Pixel coordinate grounding data
+++

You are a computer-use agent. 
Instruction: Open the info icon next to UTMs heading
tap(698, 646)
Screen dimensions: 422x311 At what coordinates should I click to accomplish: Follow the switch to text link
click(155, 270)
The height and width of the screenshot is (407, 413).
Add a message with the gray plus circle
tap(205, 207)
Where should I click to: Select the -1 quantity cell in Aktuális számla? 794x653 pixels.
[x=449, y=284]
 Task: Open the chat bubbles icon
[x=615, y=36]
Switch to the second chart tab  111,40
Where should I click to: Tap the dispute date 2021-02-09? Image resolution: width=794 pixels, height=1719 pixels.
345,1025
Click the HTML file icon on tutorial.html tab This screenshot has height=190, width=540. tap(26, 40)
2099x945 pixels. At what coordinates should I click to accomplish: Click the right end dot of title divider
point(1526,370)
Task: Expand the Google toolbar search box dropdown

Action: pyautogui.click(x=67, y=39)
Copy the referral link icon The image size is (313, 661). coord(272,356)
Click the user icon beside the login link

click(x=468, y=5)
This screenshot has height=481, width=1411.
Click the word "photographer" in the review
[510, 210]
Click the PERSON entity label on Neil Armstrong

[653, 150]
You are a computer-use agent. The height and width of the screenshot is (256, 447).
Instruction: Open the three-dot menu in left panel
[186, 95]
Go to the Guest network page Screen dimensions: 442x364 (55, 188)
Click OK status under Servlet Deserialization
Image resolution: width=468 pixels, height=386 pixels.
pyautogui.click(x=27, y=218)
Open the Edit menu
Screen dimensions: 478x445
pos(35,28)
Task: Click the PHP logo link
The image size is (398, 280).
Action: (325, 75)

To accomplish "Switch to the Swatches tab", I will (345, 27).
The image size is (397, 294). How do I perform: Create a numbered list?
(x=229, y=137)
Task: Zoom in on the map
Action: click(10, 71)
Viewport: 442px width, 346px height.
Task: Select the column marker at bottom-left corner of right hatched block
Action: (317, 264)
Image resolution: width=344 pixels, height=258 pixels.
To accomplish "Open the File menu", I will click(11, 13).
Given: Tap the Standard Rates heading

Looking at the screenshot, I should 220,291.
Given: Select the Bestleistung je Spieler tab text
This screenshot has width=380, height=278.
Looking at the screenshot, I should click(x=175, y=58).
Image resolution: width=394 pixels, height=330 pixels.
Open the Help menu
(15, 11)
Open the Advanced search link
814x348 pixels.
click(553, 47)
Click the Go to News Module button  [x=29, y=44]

+++

THE PROBLEM
Work out how many lines in this data contain "agent". Only that number should be given.

YOUR SOLUTION
2